Dar al-Hijrah sits less than 10 miles outside of Washington, DC and is one of the largest mosques on the East Coast. It serves as a place of worship for nearly 40,000 Muslims who reside in this area of Northern Virginia. The mosque is not without its share of controversy, however; former attendees include Nawaf al-Hazmi and Hani Hanjour (two of the 9/11 hijackers) and Nidal Malik Hasan (the sole suspect in the 2009 Fort Hood shootings). In my initial conversations with Imam Shaker Elsayed, he seemed a little distrustful towards the media and he was certainly apprehensive about allowing our film crew inside the mosque’s walls. After a number of talks however with Shaker and Imam Johari Abdul-Malik, Dar al-Hijrah’s Outreach Director, we were finally let inside.
It was the middle of Ramadan, the Islamic month of fasting. During Ramadan, participating Muslims must refrain from eating or drinking anything (including water) until sundown. As we prepared to film our interview with Shaker Elsayed in the windowless library at Dar al-Hijrah, the blasting air conditioner was creating noise problems for our shoot, forcing us to turn it off. This was summertime in Virginia, so the room temperature jumped up significantly. The thought of not being able to have a drink of water during the warm day seemed impossible to me, so I certainly felt sympathy for our hosts — I made sure that our bottled water was kept inside my backpack.
Following the interview, we moved into the prayer area to get footage of the five daily prayer sessions. This was my first time inside a mosque and it was a much more unique experience than I had anticipated. We were instructed to take off our shoes before stepping onto the cushioned floor. It was very soft, I suppose to accommodate the constant kneeling and bowing during prayer. The room was filled with a variety of Muslim men from diverse ethnic backgrounds (women are segregated to a separate room in the building). The prayers were recited in such a manner that, to my ears, sounded like singing. It was all recited in Arabic so I could not understand what was being said, but it sounded beautiful.
After more than half a day of filming, the crew and I were low on energy and needed to eat. We asked our hosts about nearby restaurants and they offered to feed us instead since they were preparing food for an Interfaith dinner they were hosting at sundown to break the fast. I felt a bit uncomfortable eating in front of them since they were still fasting, but they insisted. A table was set up for our crew in a private office with tablecloth and place settings, where we were fed heaping portions of chicken, rice, salad, and bread. The food was quite good and the crew and I were extremely grateful for their generosity.

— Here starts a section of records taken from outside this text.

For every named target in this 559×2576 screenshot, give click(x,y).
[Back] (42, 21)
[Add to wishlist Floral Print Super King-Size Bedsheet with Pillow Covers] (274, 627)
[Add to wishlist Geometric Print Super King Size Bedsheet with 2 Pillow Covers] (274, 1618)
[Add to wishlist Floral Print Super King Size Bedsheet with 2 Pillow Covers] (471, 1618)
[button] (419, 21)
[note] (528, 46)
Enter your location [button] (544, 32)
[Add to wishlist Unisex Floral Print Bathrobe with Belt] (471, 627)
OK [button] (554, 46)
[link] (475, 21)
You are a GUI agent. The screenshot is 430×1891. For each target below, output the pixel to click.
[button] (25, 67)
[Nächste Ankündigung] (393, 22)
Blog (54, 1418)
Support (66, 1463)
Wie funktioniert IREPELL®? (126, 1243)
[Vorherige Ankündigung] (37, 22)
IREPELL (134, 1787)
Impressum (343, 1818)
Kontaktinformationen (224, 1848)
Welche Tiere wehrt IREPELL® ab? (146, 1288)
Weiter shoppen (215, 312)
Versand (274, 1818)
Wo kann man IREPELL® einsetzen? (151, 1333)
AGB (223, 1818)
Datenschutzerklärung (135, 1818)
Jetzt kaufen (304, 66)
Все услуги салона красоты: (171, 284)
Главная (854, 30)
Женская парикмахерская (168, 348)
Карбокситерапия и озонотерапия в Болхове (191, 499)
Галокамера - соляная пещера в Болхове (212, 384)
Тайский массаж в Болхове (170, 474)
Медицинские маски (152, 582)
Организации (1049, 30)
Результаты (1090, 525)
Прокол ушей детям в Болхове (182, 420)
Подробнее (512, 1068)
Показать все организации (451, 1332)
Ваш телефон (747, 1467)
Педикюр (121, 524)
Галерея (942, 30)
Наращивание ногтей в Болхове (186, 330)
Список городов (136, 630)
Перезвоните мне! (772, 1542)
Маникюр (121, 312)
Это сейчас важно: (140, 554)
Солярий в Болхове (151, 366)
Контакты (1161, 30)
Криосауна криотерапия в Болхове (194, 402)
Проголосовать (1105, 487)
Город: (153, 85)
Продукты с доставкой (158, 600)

Once the sun was down, it was time to film the ritual breaking of the fast. This particular occasion was different in that Dar al-Hijrah hosted an Interfaith ceremony, with members of other religious congregations participating in a sign of unity within the community. Everyone is handed a medjool date, a prayer is recited, and everyone takes a bite signifying the end of their fast. It was fascinating to see the unity and support between participants of differing backgrounds and it showed that no matter what kind of religious differences people may have, we can all still live together.